GIVEN TEXT.
+--
Extinct genus of reptiles

Sophineta is an extinct genus of basal lepidosauromorph reptile known from the Early Triassic (late Olenekian age) of Małopolska Province, southern Poland. It contains a single species, Sophineta cracoviensis.

==Discovery==
Sophineta was first described and named by Susan E. Evans and Magdalena Borsuk−Białynicka in 2009, and the type species is Sophineta cracoviensis. It is known from holotype ZPAL RV/175, a nearly complete right maxilla. Many isolated or associated skull and postcranial fragments are referred to the species, representing frontals, parietals, prefrontal, postfrontals, postorbitals, jugals, squamosals, pterygoids, quadrates, maxillae, premaxilla, dentaries, vertebrae and ilia.
+--
Continue the Sophineta text from the point where it stops. You won't need the lines that come next.
+--
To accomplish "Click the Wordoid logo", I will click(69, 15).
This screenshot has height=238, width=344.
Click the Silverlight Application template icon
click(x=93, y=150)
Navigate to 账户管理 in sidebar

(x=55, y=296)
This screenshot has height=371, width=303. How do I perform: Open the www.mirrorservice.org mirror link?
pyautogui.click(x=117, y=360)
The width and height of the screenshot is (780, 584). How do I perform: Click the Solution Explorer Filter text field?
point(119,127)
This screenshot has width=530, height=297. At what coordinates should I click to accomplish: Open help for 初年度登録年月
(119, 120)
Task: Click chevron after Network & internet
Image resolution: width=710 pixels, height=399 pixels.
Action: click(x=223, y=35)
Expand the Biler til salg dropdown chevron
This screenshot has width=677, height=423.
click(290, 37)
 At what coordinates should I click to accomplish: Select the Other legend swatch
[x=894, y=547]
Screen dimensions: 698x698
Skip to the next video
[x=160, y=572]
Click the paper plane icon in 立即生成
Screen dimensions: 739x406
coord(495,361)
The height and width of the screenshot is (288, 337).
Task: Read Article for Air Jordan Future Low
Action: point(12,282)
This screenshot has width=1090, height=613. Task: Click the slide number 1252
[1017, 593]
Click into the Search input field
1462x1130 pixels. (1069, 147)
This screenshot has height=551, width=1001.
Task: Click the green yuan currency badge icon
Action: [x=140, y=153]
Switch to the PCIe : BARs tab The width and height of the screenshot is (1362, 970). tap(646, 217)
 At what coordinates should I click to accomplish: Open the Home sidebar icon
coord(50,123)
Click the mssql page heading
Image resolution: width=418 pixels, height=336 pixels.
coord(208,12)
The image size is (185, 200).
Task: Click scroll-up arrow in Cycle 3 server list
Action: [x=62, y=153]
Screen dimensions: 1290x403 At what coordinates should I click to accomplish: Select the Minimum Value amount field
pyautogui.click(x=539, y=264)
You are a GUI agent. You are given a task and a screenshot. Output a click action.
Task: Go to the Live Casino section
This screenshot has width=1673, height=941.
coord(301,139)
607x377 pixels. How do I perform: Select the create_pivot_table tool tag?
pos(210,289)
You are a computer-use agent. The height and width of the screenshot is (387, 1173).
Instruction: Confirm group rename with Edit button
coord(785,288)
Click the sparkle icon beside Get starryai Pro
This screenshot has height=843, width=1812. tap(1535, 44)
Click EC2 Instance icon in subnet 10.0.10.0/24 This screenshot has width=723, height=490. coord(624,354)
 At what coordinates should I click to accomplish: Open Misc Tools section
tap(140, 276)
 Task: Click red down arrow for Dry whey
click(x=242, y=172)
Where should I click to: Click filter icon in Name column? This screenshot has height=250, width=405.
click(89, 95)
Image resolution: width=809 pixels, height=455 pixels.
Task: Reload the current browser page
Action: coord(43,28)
+--
WRITTEN ANSWER.
Sophineta fossils were discovered in situ and collected in 1982 by a team (Paszkowski and Wieczorek) from the Institute of Geological Sciences of Jagiellonian University in Kraków. They were collected from the Czatkowice 1 locality, a single exposure near Kraków from which a diverse fauna of small vertebrates is known. It represents Triassic karst deposits which developed in Early Carboniferous (Tournaisian to Mid Visean) limestone which is now mined at the Czatkowice quarry. The locality dates to the earliest Late Olenekian stage of the Early Triassic period, about 247.3 million years ago. Sophineta is the smaller of the two lepidosauromorph reptiles known from the Czatkowice quarry, alongside the larger kuehneosaurid Pamelina. Czatkowice 1 material was transferred to and stored at the Museum of the Earth and Institute of Paleobiology of the Polish Academy of Sciences in Warsaw. Preliminary chemical preparation in acetic acid was initially performed, before effective preparation started in the 1990s until 2007.

=== Etymology ===
The generic name honors Professor Zofia Kielan-Jaworowska of the Instytut Paleobiologii PAN, and it is derived from Greek sophia, meaning "wisdom" which is the classical root of the name Zofia. The specific name is derived from Cracovia, the Latin name for Kraków, the closest major Polish city to the Czatkowice 1 locality (the type locality of Sophineta). It is also honors researchers at the University of Kraków for their work at the locality.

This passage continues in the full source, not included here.